Richtlijn 2002/55/EG betreffende het in de handel brengen van groentezaad
Artikel 5
Geldend vanaf 09-08-2002
- Bronpublicatie:
13-06-2002, PbEG 2002, L 193 (uitgifte: 20-07-2002, regelingnummer: 2002/55/EG)
- Inwerkingtreding
09-08-2002
- Bronpublicatie inwerkingtreding:
13-06-2002, PbEG 2002, L 193 (uitgifte: 20-07-2002, regelingnummer: 2002/55/EG)
- Vakgebied(en)
Agrarisch recht (V)
Ondernemingsrecht / Economische ordening
1.
Een ras is, ongeacht de kunstmatige of natuurlijke oorsprong van de eerste mutatie waaruit het is ontstaan, onderscheidbaar wanneer het zich door een of meer belangrijke eigenschappen duidelijk onderscheidt van elk ander in de Gemeenschap bekend ras.
De eigenschappen moeten duidelijk kunnen worden herkend en beschreven.
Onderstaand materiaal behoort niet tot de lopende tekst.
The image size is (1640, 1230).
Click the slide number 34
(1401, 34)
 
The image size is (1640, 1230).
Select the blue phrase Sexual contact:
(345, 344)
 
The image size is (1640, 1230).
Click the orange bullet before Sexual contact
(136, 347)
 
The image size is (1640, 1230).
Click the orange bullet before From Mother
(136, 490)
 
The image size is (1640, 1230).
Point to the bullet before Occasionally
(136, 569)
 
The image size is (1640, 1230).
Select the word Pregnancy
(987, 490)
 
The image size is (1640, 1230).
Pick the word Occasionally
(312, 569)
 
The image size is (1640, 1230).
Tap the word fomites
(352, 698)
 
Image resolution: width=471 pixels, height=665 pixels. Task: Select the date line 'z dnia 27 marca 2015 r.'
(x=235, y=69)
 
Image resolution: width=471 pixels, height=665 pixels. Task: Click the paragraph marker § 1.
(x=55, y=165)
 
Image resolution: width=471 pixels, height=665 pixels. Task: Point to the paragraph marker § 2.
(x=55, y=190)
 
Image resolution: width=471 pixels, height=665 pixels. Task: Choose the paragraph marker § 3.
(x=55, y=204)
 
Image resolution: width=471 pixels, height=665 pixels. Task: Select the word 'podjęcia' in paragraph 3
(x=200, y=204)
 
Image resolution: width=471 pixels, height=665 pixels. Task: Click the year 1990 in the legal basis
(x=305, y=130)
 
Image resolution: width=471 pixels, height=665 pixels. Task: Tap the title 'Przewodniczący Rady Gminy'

Als in de Gemeenschap bekend ras wordt beschouwd ieder ras dat, op het ogenblik waarop de aanvraag tot toelating van het te beoordelen ras volgens de voorschriften wordt ingediend:
- —
ofwel voorkomt op de gemeenschappelijke rassenlijst voor groentegewassen of op de gemeenschappelijke rassenlijst voor landbouwgewassen,
- —
ofwel, zonder op één van de lijsten te staan, is toegelaten dan wel het onderwerp is van een aanvraag tot toelating in de betrokken lidstaat of in een andere lidstaat, hetzij tot de keuring en de handel, hetzij tot de keuring voor andere landen, hetzij tot de controle als standaardzaad, tenzij vóór het besluit inzake het verzoek om toelating van het te beoordelen ras niet meer in alle betrokken lidstaten aan voornoemde voorwaarden wordt voldaan.
2.
Een ras is bestendig wanneer het na opeenvolgende vermeerderingen of, wanneer de kweker een bijzondere vermeerderingscyclus heeft vastgesteld, op het einde van elke cyclus, wat de wezenlijke eigenschappen betreft nog aan zijn beschrijving beantwoordt.
3.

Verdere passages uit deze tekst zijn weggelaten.